The culture shock awaiting the many non-European students upon their arrival in the Netherlands, is often tremendous, says Language Centre manager, Ellen Krijnen. She previously worked for the Faculty of Economics and Business Administration and for the department of communication. In both positions, she had a great deal to do with foreign students. “Their integration is not always easy.” To do something about this, Deborah Nováková and Lesley Menzies – both working at the Language Centre and native speakers of English – developed an intensive course. This course not only brushes up on the newcomers’ English but also teaches them how to communicate in the PBL study groups (“this is often very difficult for many of the students from other cultures”), shows them how to work together with others and get used to deadlines, gives them tips about study strategies, and slowly brings the students in contact with their own disciplines – through specific assignments. “It gives them an advantage over the rest; they can start upon their studies with more confidence.”
The two-week course is scheduled for the beginning of August, just before the Inkom. “In those two weeks, the groups of up to fourteen people each, receive forty hours of lessons and are expected to do twenty hours of homework”, Nováková and Menzies explain. “The social aspect is very important. Newcomers meet new people even before the Inkom.”
But do students actually want to come to Maastricht that much earlier? Nováková: “We have been doing this for twelve years now, but until now courses were not as intensive and mostly focussed on language. Students now also learn about intercultural communication, which will be an asset for them for the rest of their studies and their careers.”
Menzies and Nováková emphasise that Dutch students are also very welcome. “By all means, in two weeks you can take your first steps from secondary-school English to university English.”

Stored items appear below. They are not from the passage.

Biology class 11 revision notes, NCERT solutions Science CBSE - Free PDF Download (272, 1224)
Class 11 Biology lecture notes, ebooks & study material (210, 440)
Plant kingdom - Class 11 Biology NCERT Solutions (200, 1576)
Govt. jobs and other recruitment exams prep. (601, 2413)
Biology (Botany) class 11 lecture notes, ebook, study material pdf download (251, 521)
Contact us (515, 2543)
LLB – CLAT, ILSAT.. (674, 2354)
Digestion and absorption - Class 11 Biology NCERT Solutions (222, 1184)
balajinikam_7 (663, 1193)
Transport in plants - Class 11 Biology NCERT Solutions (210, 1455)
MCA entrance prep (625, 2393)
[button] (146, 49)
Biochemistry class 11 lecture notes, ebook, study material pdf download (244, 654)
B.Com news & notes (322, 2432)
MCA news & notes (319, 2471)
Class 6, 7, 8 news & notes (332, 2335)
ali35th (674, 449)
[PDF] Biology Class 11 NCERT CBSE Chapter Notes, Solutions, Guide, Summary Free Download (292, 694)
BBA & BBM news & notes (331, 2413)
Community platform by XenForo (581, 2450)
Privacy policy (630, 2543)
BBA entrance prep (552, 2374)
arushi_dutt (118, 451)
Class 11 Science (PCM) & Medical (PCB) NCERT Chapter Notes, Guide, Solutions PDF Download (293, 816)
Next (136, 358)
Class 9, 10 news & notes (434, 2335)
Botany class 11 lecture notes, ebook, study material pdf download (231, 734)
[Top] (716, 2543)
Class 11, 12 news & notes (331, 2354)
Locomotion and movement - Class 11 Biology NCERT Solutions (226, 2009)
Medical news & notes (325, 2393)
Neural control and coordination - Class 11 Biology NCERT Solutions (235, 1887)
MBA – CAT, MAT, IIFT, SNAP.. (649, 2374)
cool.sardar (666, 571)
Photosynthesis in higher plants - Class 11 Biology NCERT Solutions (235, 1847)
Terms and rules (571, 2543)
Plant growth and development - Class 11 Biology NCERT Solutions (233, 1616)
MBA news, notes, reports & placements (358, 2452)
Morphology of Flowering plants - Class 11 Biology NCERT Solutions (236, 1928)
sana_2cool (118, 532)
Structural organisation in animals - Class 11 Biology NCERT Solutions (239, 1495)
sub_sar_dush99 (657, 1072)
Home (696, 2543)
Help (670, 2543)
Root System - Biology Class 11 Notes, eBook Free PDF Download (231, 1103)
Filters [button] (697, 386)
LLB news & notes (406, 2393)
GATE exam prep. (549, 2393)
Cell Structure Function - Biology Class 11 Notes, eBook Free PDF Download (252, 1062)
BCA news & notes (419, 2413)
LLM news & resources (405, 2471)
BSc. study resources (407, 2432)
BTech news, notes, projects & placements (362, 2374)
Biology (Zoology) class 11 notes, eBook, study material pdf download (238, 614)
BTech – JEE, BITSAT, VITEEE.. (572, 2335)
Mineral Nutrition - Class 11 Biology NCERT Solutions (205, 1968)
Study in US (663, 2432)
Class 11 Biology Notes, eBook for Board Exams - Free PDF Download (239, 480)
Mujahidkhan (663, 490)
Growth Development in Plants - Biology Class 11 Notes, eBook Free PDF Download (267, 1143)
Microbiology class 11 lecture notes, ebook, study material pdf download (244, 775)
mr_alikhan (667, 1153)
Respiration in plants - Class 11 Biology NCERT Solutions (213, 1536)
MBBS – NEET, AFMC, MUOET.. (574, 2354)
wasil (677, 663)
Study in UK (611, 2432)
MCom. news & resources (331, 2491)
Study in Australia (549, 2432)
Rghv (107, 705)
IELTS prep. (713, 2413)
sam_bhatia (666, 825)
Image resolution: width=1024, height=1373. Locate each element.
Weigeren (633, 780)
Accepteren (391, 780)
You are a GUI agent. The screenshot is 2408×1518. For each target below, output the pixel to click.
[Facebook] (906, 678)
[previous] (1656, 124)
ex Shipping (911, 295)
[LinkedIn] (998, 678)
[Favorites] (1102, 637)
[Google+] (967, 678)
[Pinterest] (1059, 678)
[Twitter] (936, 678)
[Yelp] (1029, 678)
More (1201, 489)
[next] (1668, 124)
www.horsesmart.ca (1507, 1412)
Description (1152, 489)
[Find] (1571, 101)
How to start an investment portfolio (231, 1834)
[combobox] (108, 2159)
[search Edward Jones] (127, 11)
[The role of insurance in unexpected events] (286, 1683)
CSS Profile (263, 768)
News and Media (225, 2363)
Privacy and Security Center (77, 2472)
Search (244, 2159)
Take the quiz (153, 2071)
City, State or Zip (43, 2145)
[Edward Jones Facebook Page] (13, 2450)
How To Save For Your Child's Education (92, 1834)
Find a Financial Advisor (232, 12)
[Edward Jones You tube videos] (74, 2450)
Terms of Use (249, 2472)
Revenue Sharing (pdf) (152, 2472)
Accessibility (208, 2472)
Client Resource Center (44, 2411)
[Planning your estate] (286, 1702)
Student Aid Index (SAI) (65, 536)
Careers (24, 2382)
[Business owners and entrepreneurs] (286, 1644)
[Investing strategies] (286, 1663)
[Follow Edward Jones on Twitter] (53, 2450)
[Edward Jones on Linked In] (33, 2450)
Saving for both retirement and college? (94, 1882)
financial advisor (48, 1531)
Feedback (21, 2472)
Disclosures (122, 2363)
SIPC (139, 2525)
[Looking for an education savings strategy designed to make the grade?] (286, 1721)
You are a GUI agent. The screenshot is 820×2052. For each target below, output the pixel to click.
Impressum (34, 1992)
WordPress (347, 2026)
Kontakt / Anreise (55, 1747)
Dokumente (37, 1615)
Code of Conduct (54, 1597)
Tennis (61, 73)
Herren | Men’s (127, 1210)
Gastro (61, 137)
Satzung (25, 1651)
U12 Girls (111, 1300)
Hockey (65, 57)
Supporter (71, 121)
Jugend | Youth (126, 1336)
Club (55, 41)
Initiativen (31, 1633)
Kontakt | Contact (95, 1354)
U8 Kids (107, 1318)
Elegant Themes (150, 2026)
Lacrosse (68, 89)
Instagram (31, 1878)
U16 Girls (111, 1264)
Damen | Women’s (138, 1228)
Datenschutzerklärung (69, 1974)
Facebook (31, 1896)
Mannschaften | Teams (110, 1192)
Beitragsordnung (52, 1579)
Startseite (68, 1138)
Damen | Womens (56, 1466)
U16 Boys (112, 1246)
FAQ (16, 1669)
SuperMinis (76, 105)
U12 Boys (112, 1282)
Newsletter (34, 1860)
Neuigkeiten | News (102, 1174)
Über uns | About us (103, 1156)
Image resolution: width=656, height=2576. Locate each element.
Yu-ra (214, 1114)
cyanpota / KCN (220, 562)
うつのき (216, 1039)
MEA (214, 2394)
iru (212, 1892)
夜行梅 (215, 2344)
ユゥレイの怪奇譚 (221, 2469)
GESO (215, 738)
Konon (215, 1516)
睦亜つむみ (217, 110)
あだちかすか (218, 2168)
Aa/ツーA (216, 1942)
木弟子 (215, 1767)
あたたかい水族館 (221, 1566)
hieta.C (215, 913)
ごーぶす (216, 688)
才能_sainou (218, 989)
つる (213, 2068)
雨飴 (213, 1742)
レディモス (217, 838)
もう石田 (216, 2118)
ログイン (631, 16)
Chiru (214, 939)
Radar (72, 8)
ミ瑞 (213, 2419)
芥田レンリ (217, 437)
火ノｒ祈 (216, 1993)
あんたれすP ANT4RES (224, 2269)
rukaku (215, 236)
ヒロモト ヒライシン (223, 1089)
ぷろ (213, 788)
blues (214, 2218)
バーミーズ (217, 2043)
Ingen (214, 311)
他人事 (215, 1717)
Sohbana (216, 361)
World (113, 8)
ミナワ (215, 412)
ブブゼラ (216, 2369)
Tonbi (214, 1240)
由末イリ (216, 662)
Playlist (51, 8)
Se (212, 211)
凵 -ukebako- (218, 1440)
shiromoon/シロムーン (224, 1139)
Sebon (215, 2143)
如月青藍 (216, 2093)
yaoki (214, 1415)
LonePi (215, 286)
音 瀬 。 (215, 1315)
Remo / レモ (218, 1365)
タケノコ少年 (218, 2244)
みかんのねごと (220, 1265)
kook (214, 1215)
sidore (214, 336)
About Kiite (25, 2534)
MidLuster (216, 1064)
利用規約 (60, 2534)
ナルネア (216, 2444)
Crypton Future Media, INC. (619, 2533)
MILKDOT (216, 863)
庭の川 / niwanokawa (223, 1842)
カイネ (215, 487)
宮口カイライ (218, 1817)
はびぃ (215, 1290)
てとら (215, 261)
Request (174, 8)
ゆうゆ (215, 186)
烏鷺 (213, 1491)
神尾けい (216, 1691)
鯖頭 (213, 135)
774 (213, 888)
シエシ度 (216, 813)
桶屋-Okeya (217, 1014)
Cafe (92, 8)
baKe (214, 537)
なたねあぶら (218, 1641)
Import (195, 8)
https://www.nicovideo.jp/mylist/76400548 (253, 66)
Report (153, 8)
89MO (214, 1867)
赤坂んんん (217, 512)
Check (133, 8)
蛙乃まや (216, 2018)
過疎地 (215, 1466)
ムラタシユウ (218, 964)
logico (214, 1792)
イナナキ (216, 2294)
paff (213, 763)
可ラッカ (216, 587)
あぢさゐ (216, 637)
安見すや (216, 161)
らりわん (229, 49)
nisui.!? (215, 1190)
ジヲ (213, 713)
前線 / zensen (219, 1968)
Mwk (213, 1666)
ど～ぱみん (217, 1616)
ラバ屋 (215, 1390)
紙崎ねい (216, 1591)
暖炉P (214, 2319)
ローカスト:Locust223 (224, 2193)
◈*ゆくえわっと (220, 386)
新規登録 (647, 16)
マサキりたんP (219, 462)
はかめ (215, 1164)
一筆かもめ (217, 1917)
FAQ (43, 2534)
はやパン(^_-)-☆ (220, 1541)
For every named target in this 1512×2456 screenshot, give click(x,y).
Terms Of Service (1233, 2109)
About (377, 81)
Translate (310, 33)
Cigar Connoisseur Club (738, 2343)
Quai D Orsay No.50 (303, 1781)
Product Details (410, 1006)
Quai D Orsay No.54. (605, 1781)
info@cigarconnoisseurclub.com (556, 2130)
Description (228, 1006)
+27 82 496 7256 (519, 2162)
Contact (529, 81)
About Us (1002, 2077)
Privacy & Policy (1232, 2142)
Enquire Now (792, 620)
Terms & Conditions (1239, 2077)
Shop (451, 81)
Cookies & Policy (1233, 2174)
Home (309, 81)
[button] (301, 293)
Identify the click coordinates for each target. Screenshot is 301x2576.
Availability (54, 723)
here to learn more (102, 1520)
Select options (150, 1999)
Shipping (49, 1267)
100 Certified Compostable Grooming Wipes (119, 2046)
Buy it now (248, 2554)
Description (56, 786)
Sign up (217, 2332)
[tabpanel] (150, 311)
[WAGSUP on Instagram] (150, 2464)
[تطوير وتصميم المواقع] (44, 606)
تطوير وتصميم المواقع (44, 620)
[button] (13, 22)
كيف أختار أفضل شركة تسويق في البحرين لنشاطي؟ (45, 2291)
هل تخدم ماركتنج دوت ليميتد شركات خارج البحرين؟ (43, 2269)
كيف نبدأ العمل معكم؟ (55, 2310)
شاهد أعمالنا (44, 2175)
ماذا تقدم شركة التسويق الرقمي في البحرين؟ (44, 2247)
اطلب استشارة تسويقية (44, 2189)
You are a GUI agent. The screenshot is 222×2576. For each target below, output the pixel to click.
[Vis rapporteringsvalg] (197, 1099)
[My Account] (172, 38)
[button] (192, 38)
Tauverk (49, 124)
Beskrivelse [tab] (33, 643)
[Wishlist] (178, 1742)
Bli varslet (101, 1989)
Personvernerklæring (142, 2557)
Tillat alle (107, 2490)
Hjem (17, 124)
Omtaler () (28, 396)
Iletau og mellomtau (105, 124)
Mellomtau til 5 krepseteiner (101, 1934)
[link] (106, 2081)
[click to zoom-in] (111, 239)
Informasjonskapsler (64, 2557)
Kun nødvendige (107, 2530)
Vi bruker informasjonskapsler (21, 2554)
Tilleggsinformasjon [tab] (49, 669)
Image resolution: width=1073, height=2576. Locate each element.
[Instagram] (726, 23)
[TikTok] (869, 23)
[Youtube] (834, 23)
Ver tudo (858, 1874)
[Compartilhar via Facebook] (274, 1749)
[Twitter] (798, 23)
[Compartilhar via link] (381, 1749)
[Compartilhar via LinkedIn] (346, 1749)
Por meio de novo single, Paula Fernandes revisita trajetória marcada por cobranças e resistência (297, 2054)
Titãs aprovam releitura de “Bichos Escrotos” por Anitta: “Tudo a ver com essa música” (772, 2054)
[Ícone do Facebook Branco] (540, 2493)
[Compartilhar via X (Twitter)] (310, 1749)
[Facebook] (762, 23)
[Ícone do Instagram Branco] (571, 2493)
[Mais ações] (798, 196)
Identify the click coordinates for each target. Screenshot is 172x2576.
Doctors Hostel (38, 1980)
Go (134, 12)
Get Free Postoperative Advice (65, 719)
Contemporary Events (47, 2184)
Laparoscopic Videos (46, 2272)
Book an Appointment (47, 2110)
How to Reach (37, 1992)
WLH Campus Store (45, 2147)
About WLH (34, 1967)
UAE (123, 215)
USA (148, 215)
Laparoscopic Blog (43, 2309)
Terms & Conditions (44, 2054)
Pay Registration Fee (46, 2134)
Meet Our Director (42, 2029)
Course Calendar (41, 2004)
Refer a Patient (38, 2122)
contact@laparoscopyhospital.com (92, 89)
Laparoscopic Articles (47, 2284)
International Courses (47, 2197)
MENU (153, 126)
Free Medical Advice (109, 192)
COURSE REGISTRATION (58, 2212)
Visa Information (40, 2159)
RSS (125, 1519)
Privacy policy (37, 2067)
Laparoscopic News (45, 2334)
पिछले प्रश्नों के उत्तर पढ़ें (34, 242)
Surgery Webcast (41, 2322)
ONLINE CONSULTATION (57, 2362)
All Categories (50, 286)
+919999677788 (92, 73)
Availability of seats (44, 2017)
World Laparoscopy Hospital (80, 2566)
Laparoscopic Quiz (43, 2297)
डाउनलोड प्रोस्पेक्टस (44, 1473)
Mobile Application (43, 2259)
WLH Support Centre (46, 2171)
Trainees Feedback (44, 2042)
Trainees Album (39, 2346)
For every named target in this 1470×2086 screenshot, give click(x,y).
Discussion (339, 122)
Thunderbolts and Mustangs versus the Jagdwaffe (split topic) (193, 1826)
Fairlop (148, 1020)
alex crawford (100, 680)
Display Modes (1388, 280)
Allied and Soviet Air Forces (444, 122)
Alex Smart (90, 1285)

This is a pilot which will be continued in February 2010 – when a batch of Master's students will start. The students will need to pay themselves: 400 euros for 40 hours of lessons. “That is a mere ten euros per hour”, Ellen Krijnen calculates. She hopes, now that the briefings and brochures have been sent and the website is online, that the Maastricht faculties will also make some contribution. “And maybe the foreign universities, where the students come from, will pay for the course from their Erasmus funds.”